信頼
小依先輩は寝ころんだまま顔だけ上げた。
「私は君を信じているんだ。そうしてもいいと思ったし、必要でもあったから」
「自分の身の危険を冒してまで優しくする必要、あります?」
「やだな、これでも相手くらい選んでいる。君なら大丈夫だろうっていう確信があった」
「根拠は?」
「秘密にするね。ところで君、何か隠していないかい? 心を閉ざしているっていうかさ?」
話の逸らし方が下手すぎるが、乗ってあげよう。
心を閉ざすというのは難しいが、確かに言っていないことはある。家族との関係やいじめの詳細など、核心的な話題には触れていない。

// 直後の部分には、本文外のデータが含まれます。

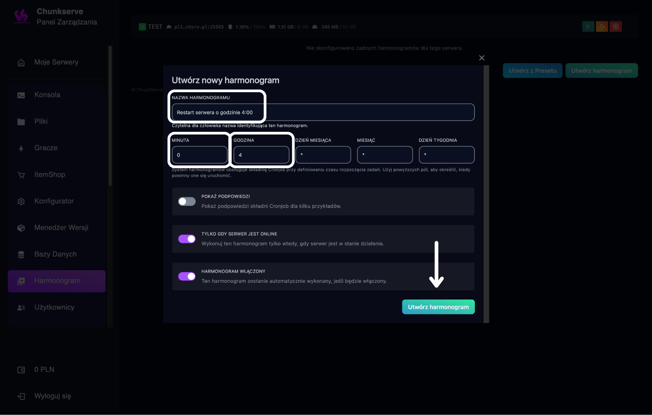Click the home icon beside Moje Serwery
The image size is (652, 415).
click(x=21, y=62)
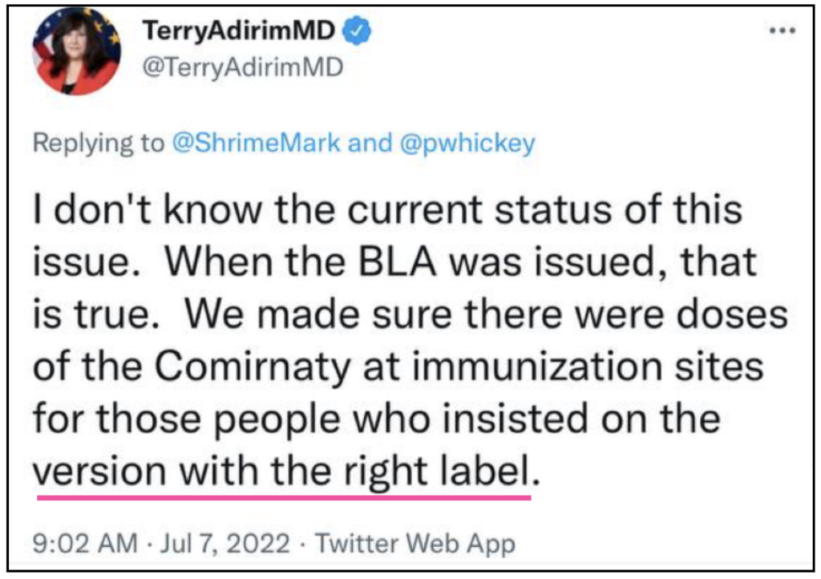The image size is (821, 579).
Task: Open the @pwhickey mention
Action: point(467,144)
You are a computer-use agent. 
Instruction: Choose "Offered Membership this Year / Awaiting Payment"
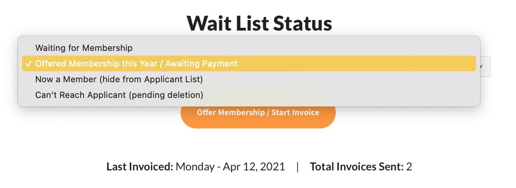[x=136, y=63]
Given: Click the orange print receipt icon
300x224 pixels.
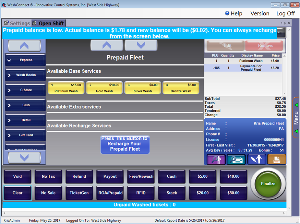Looking at the screenshot, I should pyautogui.click(x=276, y=160).
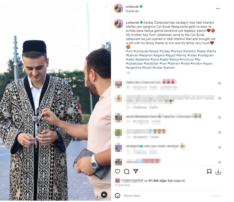This screenshot has height=202, width=234.
Task: Open the #uzbekistan hashtag
Action: point(134,63)
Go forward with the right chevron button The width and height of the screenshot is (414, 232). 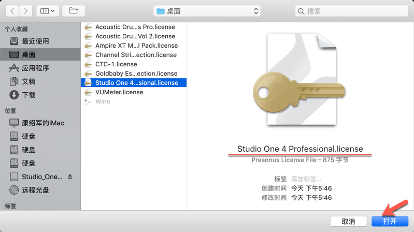25,11
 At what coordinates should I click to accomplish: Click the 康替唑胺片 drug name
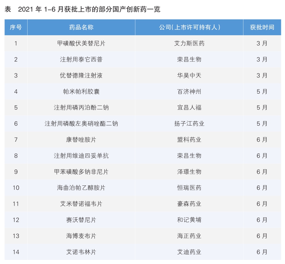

だがそれはお互い様だ。拒絶の顔をして頷くと、彼女は少し残念そうに笑った。
「まあ、私が無防備になんにも気にしていなければ……自然と君の心に入り込めるかなって思ったのさ」
「言って良かったんですか?」
「君、その方が好きだろう? 私も同じだよ。影であれこれするのは好きじゃない」
本気だ。声音は変わらない。表情もいつも通り、普通の顔だ。なのに圧を感じた。真実に違いないと思わせる力があった。

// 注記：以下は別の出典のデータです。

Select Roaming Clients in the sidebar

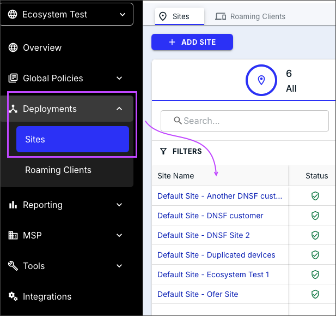point(58,170)
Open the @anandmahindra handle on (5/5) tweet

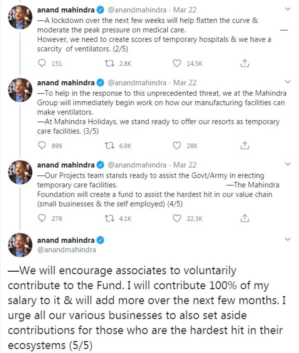pos(66,250)
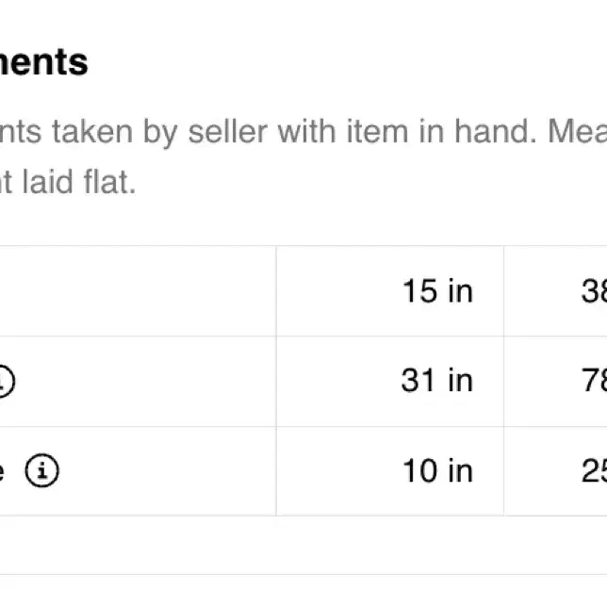Click the word 'with' in the description
The width and height of the screenshot is (607, 607).
pyautogui.click(x=306, y=132)
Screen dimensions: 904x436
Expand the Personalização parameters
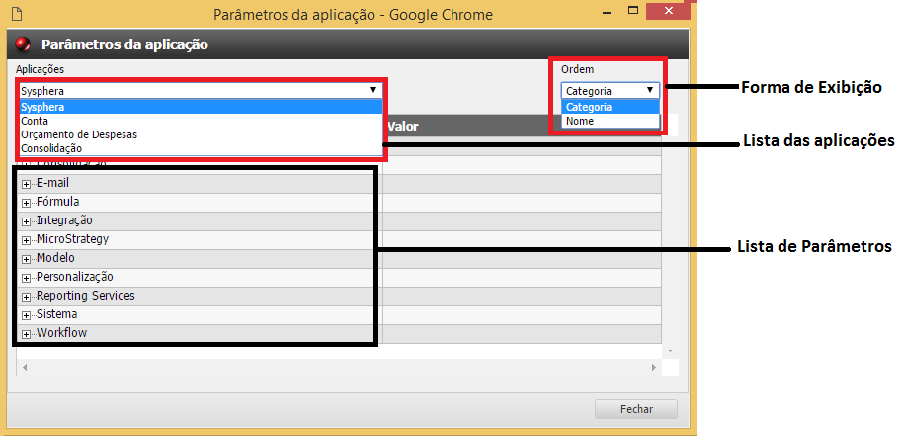click(x=27, y=278)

慌てて彼女は笑った。取り繕ったように、あるいは照れたようだった。
「納得したかな?」
「優しすぎる理由は?」
「価値観の相違としか言えないかなあ。甘やかすって、これくらいの感覚だから」
嘘くさいが反論はできなかった。
再び話を逸らしたいのか、わざとらしく声を上げた。
「怪我の状態次第なんだが、今度買い物に付き合ってくれないかな」
「買い物?」
「この部屋に常備してある食べ物その他が尽きたからね。私1人だと運べる量に限界がある」
「どんな量ですか」
「お米とか」
納得した。荷物を担いで5階のこの部屋まで上がるのは厳しい。
「わかりました。じゃあ付き合いますけど、1つ聞かせてください。まさかここに住んでるんですか?」
「うん? いやぁ、そんなはずないだろう。ただお腹が空いた時に食べられないのは嫌だからね、色々な物を備蓄しているんだ」
ちょっと苦しいだろう。が、天才肌な人間というのは得てして変人も兼ねている。妙なところに拘るのは当然かもしれない。

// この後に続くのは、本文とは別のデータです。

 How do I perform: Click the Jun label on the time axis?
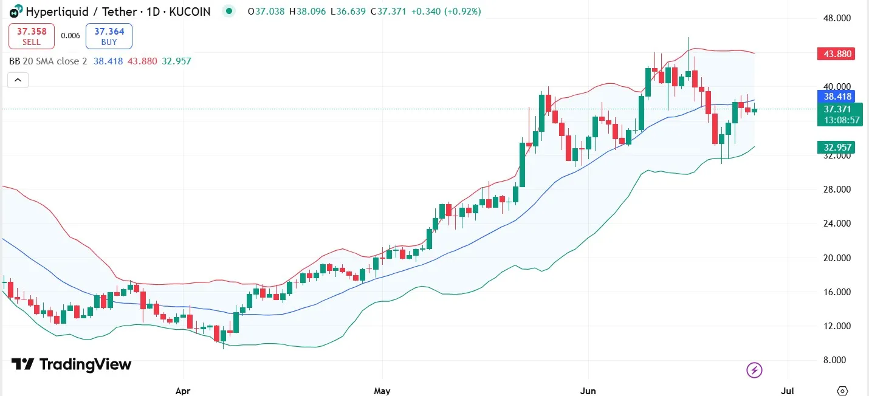(588, 391)
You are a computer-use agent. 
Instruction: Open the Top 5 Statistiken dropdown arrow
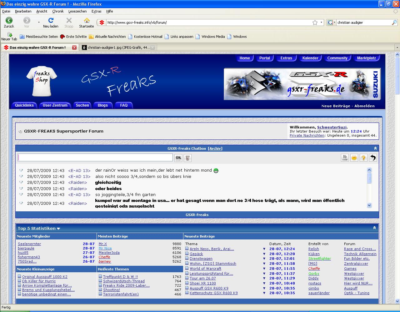click(x=58, y=229)
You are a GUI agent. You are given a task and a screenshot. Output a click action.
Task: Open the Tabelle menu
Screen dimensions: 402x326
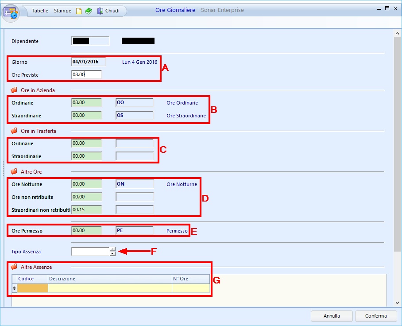point(40,11)

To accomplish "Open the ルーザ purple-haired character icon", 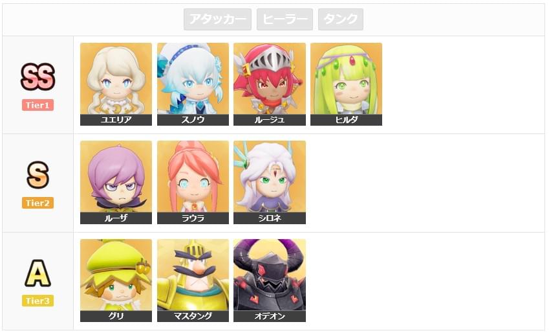I will point(116,182).
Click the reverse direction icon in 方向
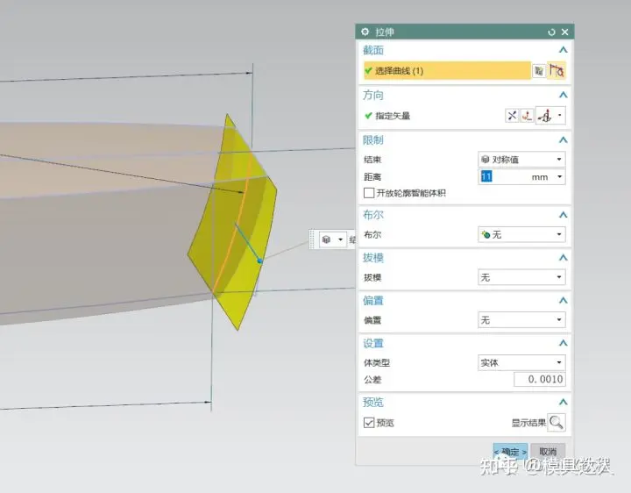Image resolution: width=631 pixels, height=493 pixels. point(513,116)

彼女が変人なのは間違いないし。何せ俺を助けるくらいだ。
「じゃあさっそく行きましょうか」
「うん? 何言ってるんだ、今度って言っただろう」
「時間的にもまだ全然余裕ありますよ?」
日が沈みかけてはいるが、まだ夜とは言えない。彼女は頭を抱えた。
「怪我してるのを忘れたのかい? 私としてはできることならば駅まで送ってあげたいくらいだぞ。治った時にお願いするさ」
俺の都合に合わせてくれるようだ。それについて異議を申し立ててもダメそうだ。
「というわけで、私は買い出しに行ってくる。その間待っているか、帰るか決めてほしい。鍵のこともあるからね。ちなみに、遅くても19時までには戻って来る」
「それなら帰らせてもらいます。暇ですし」
「そか、じゃあまた明日。ちゃんと来るんだよ?」
軽く手を上げて応じ、貰った金で無事帰るのだった。